Tally up the lines in the following entries where the string "agent" appears, and answer with the number alone.
── Materials provided
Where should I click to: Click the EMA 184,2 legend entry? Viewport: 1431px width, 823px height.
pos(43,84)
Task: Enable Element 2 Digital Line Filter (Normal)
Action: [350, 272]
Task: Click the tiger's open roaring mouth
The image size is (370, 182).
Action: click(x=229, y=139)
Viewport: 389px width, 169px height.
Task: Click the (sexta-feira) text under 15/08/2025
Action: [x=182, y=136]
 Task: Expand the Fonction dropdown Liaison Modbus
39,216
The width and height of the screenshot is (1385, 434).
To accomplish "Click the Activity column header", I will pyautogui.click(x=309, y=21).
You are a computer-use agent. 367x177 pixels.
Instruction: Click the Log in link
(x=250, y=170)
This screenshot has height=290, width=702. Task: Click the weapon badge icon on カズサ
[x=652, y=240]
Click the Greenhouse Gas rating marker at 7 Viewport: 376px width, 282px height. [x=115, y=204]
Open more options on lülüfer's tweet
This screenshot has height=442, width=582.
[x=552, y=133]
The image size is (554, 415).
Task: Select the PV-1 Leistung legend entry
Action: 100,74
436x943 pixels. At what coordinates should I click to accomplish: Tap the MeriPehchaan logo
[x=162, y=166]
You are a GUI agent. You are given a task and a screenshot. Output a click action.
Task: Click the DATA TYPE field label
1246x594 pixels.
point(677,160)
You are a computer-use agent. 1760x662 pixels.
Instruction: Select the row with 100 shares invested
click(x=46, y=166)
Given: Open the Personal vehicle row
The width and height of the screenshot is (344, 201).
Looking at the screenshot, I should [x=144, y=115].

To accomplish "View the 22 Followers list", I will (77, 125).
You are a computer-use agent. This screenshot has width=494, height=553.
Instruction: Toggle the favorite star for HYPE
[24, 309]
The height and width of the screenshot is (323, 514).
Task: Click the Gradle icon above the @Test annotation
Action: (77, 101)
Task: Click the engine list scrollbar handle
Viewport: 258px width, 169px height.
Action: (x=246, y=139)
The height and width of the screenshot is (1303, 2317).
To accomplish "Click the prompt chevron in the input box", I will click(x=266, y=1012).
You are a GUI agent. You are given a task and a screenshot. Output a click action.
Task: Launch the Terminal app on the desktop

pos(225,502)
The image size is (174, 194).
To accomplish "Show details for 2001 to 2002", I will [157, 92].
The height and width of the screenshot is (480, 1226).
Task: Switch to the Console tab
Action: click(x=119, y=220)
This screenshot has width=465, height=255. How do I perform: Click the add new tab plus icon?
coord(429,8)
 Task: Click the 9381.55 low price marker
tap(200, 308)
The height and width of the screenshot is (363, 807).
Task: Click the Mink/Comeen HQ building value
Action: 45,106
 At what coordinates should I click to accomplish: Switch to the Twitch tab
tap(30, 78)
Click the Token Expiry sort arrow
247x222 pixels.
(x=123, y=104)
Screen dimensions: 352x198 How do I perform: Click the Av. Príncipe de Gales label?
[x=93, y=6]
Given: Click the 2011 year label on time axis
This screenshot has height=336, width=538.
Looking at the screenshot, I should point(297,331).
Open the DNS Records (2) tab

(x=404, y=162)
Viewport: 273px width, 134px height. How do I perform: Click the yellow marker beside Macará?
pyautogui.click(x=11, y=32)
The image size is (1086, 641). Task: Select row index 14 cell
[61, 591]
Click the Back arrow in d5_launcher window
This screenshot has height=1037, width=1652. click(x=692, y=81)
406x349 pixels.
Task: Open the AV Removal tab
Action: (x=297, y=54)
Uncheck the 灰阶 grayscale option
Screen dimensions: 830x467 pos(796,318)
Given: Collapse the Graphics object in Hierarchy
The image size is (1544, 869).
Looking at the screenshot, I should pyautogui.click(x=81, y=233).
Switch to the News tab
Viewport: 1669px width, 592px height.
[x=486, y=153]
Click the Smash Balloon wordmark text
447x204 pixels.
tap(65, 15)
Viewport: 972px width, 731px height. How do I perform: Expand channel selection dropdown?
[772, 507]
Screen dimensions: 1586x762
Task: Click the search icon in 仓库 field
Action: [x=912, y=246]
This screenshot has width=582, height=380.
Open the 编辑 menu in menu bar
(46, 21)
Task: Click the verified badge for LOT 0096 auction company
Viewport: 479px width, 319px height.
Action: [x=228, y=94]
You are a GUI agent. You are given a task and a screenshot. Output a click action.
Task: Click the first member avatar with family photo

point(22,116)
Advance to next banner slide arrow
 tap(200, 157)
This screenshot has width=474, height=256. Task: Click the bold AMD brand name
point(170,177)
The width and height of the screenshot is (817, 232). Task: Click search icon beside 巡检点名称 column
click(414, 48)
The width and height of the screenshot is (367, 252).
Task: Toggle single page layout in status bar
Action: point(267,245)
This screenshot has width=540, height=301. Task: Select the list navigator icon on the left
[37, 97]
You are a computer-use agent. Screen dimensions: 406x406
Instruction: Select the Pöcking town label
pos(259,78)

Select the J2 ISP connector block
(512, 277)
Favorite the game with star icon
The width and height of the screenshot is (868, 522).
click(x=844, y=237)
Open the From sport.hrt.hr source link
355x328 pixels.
────
### [Response box]
7